De hecho, Jakob Brandtberg Knudsen, quien además de trabajar en la Real Academia de Bellas Artes de Dinamarca es dueño de la firma de arquitectos Ingvarstsen, forma parte de un proyecto que involucra médicos, biólogos y arquitectos trabajando juntos para tratar de probar de una vez por todas cuál es el efecto de una buena casa.
“Empezó como una búsqueda de diseño de casas para prevenir la malaria, pero se extendió a otras enfermedades, incluyendo respiratorias”.
En los próximos meses se lanzará el primer ensayo aleatorio en Tanzania, que le hará seguimiento durante 3 años a alrededor de 1.500 niños que vivirán en un nuevo estilo de vivienda.
La esperanza es demostrar que esos niños serán más sanos que los que viven en las casas existentes.
“Tenemos mucha evidencia de otros lugares que parece indicar que las casas son un factor realmente importante en la salud de los residentes, incluso si incluyes factores socioeconómicos.
“Estamos aportando a esa antigua discusión entre la arquitectura y la salud, pero usando una nueva herramienta -la ciencia- para demostrar cuál es el efecto”, apunta Knudsen.
¿Y el coronavirus?
Proyectos como este, que trata de lidiar con problemas de salud que persisten en ciertas regiones del mundo, o como los que enfrentan epidemias modernas, como los diseños urbanos para hacer ciudades en las que la gente se pueda mover a pie o en bicicleta -ejercitándose en vez de estar sentada dentro de un auto-, son muestra de que la arquitectura y la salud caminan juntas.
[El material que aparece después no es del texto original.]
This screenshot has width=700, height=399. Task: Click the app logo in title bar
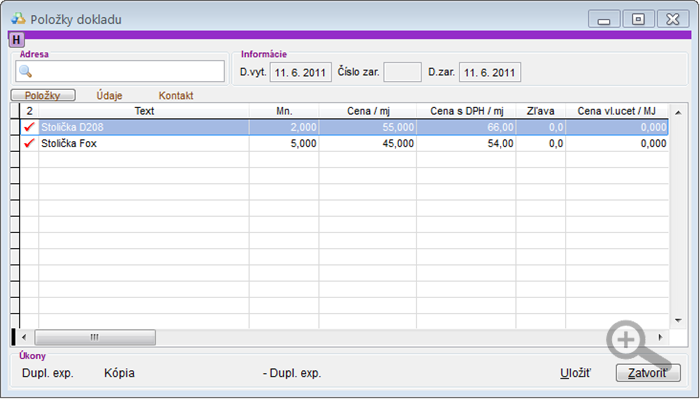(18, 19)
“Es algo relativamente fácil que podemos hacer en beneficio de todos -señala Knudsen-, pues estamos construyendo todo el tiempo, así que si solo lo hacemos un poco mejor la diferencia puede ser grande”.
No solo grande sino muy necesaria.
El siglo XXI ha visto hasta ahora Sars, Mers, Ébola, gripe aviar, gripe porcina y ahora covid-19.
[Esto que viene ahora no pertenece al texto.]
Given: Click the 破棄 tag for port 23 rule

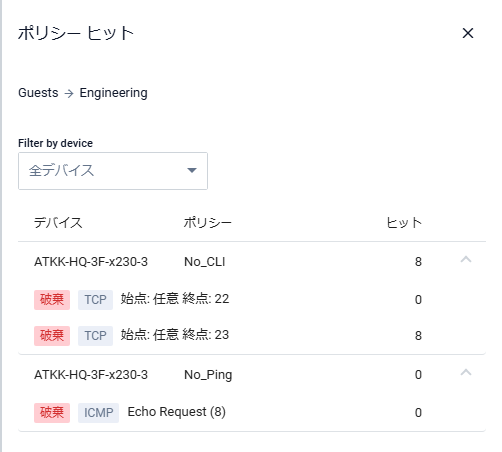Looking at the screenshot, I should point(52,336).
Si efectivamente hemos entrado en una era de pandemias, tendríamos que diseñar las ciudades del mañana de manera que el exterior no se convierta en una zona prohibida, sino que siga siendo un espacio seguro y habitable.
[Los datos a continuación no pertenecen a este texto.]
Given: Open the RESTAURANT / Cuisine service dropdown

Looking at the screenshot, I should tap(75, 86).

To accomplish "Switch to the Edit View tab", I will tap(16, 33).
Con ello en mente, varias firmas de arquitectos han estado proyectando cambios que auguran desde el fin de los rascacielos hasta la introducción masiva de tecnologías que nos permitan ir por la vida sin entrar en contacto directo con nada de lo que nos rodea.
Sin embargo, el antropólogo médico Christos Lynteris no anticipa grandes cambios.
“Las enfermedades de transmisión aérea -en la historia, al menos- no han tenido mucho impacto en la arquitectura.
“Lo que puede cambiar debido al coronavirus es la construcción para el distanciamiento, de manera que espacios como las oficinas abiertas pueden pasar de moda, o teatros con lugares más espaciados, pero ¿qué más? Con enfermedades de transmisión aérea no hay mucho que puedas hacerle a las edificaciones o al diseño de las ciudades”.
No obstante, cuando conversaron con BBC Mundo sobre los cambios por venir, tanto Knudsen como el arquitecto David García -quien ha estudiado extensivamente el concepto de cuarentena y sus implicaciones espaciales- reflexionaron sobre la transformación en un espacio más íntimo: nuestro hogar.
“El coronavirus cambió el concepto de privacidad”, señaló Knudsen.
De repente, la cuarentena por el SARS-CoV-2 forzó una serie de funciones que solían pasar en otros espacios sobre nuestro espacio doméstico, a pesar de que no había sido diseñado para absorber todo eso.
“Por primera vez de manera bastante global estamos experimentando una nueva visión de nuestra esfera doméstica, que se ha tenido que volver nuestro gimnasio, la escuela de los niños, nuestro lugar de trabajo, nuestra área de reflexión y meditación, el espacio en el que tenemos que interactuar con los amigos…”, dijo García, fundador de MAP Architects (Copenhague).
“Como estoy seguro de que estas epidemias van a volver de manera global, yo propongo que se debería reconsiderar cómo nuestro espacio doméstico puede ser flexible de manera que pueda acomodar estas necesidades que tenemos día a día.
“También creo que hay que pensar en cómo podemos crear espacios de contención para que haya una reacción más rápida”, señaló el arquitecto.
Al fin y al cabo, concluyó García, ayer y hoy, “hasta que se logra encontrar un remedio a una epidemia, la única cura que existe es la arquitectura“.